Date of Award
Open Access Dissertation
Scott L. Decker
Previous research has demonstrated a strong relationship between symptoms of ADHD and academic underachievement. Interventions specific to academic deficits in children with ADHD are available, which are most effective if implemented before secondary concerns arise. Performance based screening is one method for determining the need for early intervention, yet extant measures of attention have limitations for the purposes of large-scale screening. The current study evaluated the psychometric properties and guiding conceptual model of a novel instrument of executive functioning—the GNG Screen— which measures response inhibition via a go/no-go paradigm. Results from Rasch modeling and exploratory factor analysis provide preliminary psychometric support for dimensionality and reliability and suggest further revisions to future versions of the instrument.
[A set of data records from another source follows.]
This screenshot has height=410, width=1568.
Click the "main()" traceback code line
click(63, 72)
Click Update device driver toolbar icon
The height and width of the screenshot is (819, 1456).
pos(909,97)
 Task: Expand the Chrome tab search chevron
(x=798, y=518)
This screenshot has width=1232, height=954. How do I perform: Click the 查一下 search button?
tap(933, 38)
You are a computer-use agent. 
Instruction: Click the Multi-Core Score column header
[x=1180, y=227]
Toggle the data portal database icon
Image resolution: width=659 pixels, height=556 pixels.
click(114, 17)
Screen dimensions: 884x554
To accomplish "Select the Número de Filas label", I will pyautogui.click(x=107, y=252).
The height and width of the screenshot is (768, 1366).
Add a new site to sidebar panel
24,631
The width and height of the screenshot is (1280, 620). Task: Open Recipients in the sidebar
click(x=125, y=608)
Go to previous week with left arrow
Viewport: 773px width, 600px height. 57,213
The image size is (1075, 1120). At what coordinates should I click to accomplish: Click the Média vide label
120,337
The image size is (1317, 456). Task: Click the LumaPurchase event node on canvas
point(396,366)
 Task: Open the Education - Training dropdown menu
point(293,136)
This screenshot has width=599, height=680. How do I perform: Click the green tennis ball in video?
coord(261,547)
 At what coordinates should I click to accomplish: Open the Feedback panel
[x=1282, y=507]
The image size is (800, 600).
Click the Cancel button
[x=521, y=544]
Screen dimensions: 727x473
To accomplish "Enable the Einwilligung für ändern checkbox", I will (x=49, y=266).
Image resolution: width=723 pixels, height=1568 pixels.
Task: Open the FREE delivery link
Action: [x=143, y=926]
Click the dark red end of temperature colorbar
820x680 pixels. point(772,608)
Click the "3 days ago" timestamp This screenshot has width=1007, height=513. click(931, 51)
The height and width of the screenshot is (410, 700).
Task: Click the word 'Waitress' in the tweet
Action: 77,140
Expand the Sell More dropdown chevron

Importantly, dimensionality findings from the current study align with previous evidence indicating EFs are difficult to measure in isolation. Replicating analyses using a more targeted sample of participants, as well as eliminating redundant and/or outfitting blocks should improve dimensionality findings. Further, item difficulty gleaned from Rasch analyses generally support the guiding conceptual model; however, examination of differences in difficulty suggests a reduction in length may be sufficient for capturing the same range of difficulty. Suggestions for future test development and the establishment of expectations for performance are discussed, in addition to directions for future research and clinical implications.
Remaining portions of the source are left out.